■ Task item: Which lines run from the line with "Task: Open the Sim1 account dropdown" to the end of the entries? Write out exactly those, leaving out the pictures.

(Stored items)

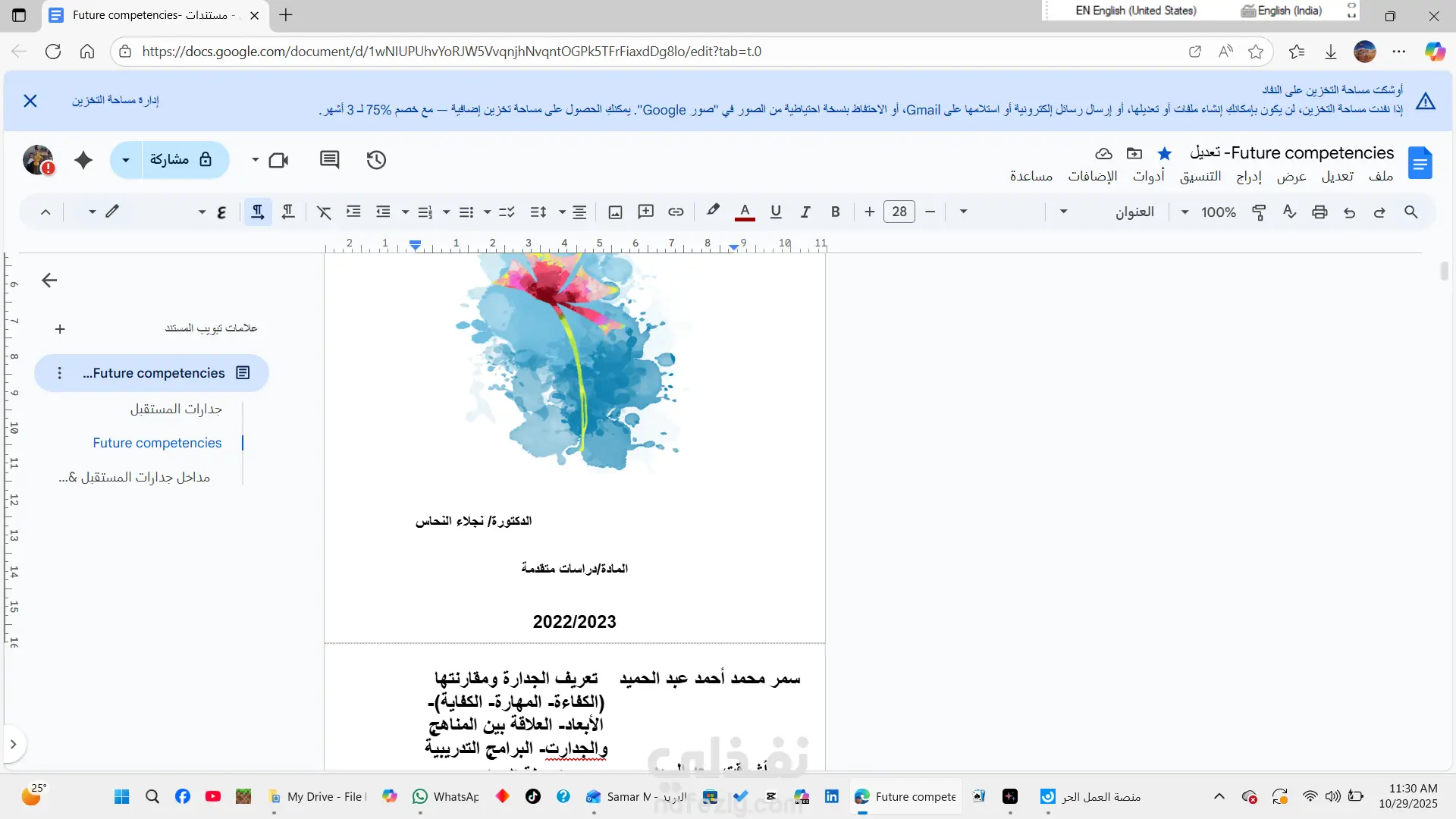Click the insert image icon
The height and width of the screenshot is (819, 1456).
tap(615, 212)
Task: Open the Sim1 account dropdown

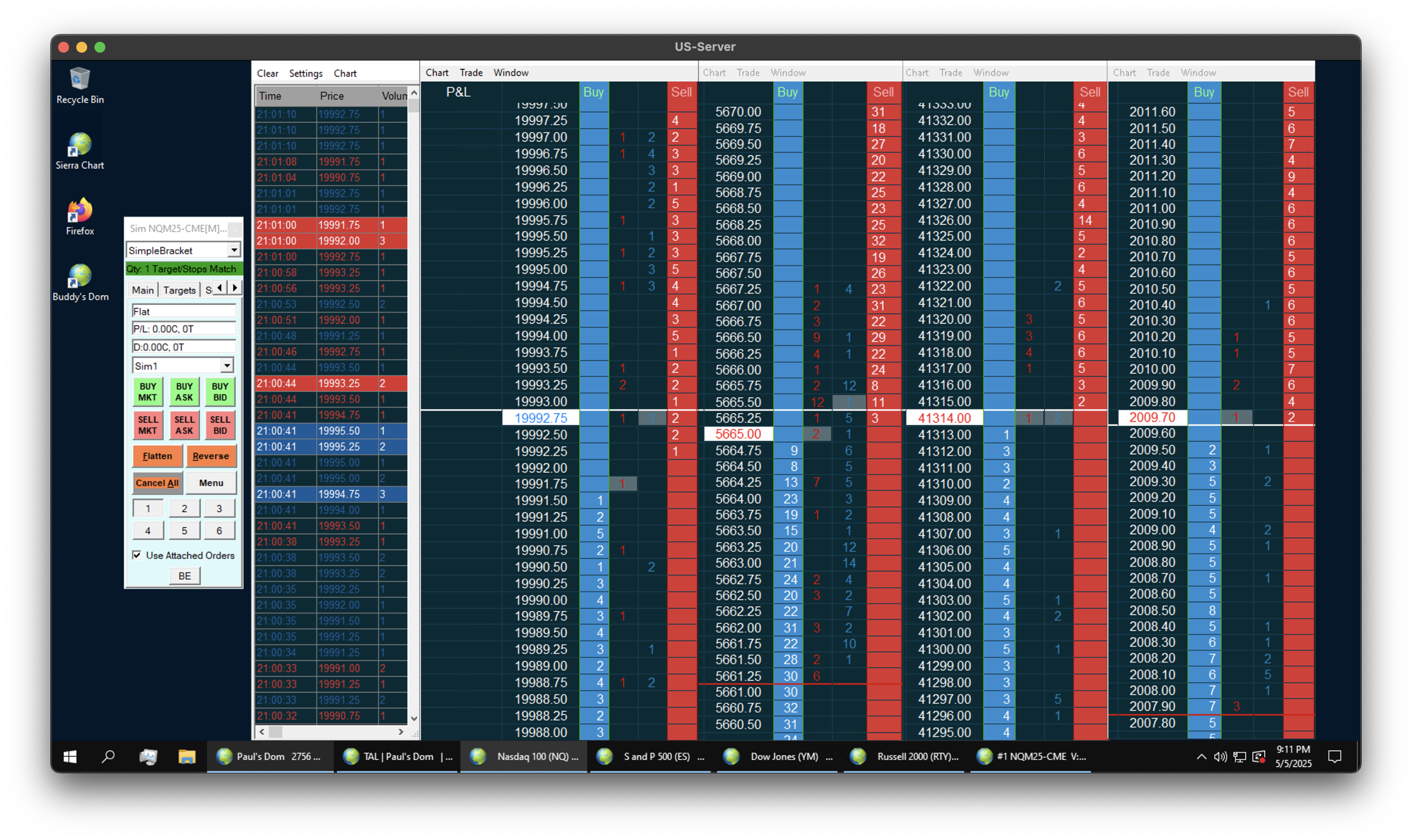Action: [x=227, y=366]
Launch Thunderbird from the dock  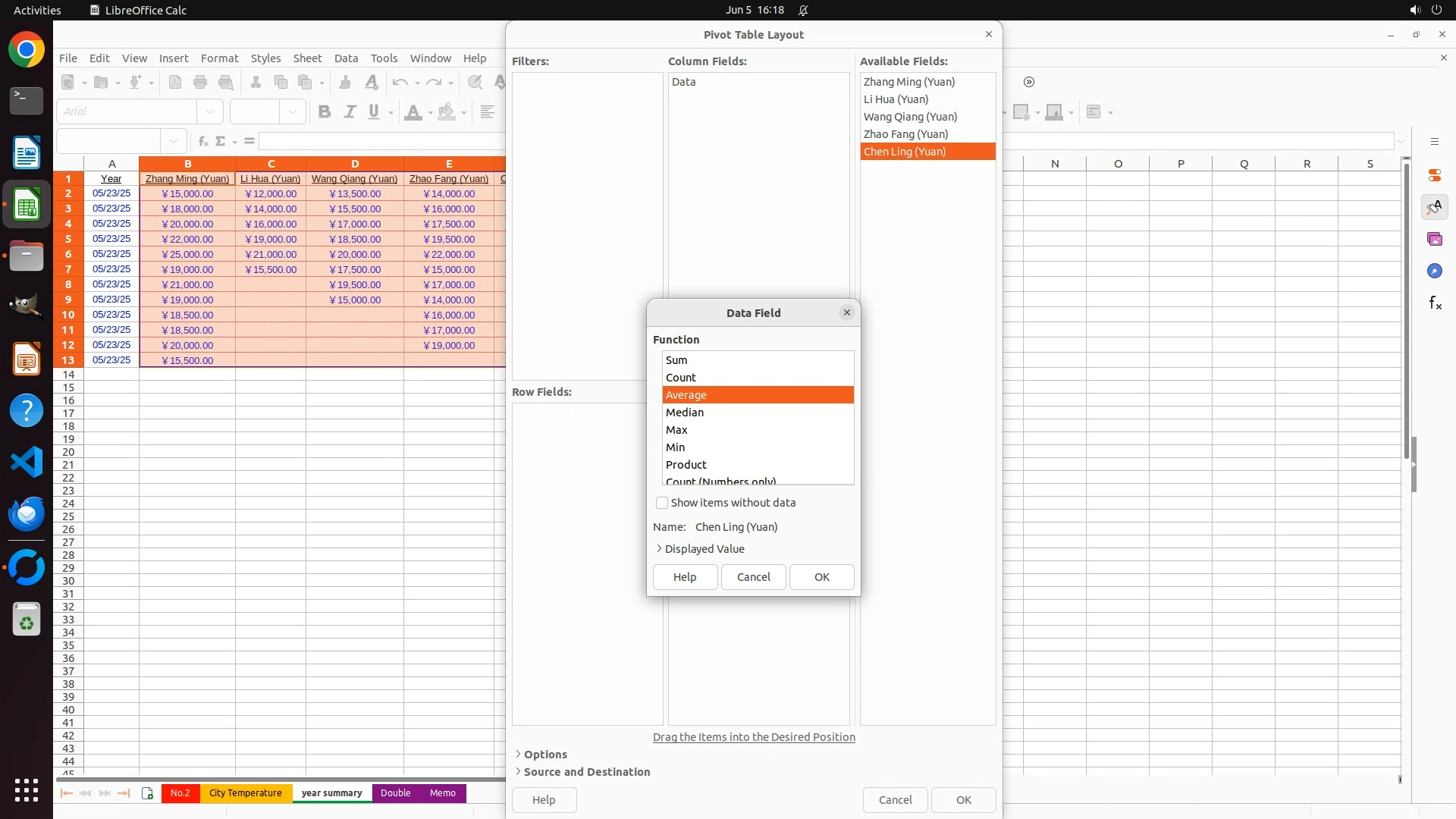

■ Response area:
Task: Open the Sim1 account dropdown

Action: [x=227, y=366]
Launch Thunderbird from the dock  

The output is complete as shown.